I think people in the world of political discussion around this regulation point to their respective ends and say, “Hey, we should do this because look how these things evolve”, and then they point to regulation and they find examples of when through manipulation, through misaligned incentives, through a lack of awareness by politicians, poor regulation is crafted and it results in negative things as well. This is a pernicious challenge across the last couple of hundred years of capitalism meets government meets democracy, and I’m not sure the three of us are going to solve it on this phone call, but that tension does exist. I think it pays for all of us to be aware of it and empathetic toward it and to recognise what it means.

For me as an entrepreneur, one of the biggest things that this means is I just don’t want to build a big business.

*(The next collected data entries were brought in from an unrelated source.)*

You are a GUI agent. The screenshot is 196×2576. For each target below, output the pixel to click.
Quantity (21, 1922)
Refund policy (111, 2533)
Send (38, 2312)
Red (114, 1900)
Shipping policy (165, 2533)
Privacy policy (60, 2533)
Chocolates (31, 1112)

For me as an entrepreneur, one of the biggest things that this means is I just don’t want to build a big business. I don’t want to, I’m not interested in it. I want to build small businesses, maybe medium businesses. I want the businesses that I create to help small and medium businesses. I don’t want them to help big companies, even if I’m a relative fan of Microsoft and not a big fan of Google, and I think Airbnb is okay, but I think Uber is kind of terrible, you know, big business, I’m just not interested in helping. They don’t need my help. There are plenty of wealthy people who want to help them. There’s a whole industry of venture capitalists and private equity and investment bankers who are trying to help build those types of companies. I don’t care, but I think the people who need help, the people who are almost always ethical and operate inside these constraints that are often constraints of size, are the ones who are deserving of help and are the ones who I really am interested in helping. They’re the stories I like to read about and tell. So yeah, let’s build businesses that way and I’ll focus on what I can do and the way I can make a positive impact, and hopefully by telling that story through whatever it is, through podcasts and through books and through blogging and getting on stages and all those kinds of things, hopefully, that example can represent to others, footsteps that they can follow in. 

We can create a more followable, interesting, exciting path for more entrepreneurs to follow and maybe sort of shift the startup world.

As others in this world tread that path, we can create a more followable, interesting, exciting path for more entrepreneurs to follow and maybe sort of shift the startup world, which, for me, is where a lot of my passion lies, because the last 50 years we’ve seen – at least in the United States – the fewest new small businesses created, the lowest percentage of employment by small businesses over the past hundred years have been in the last 40 and it’s declined every year. So it feels like the startup world is booming, but in fact, the opposite is true. We’re biased to a few high growth tech companies, and I don’t like that. 


Dan: I mean that wasn’t my perception of the US at all. It’s interesting you say that. Do you have a sense of what’s underpinning that trend? 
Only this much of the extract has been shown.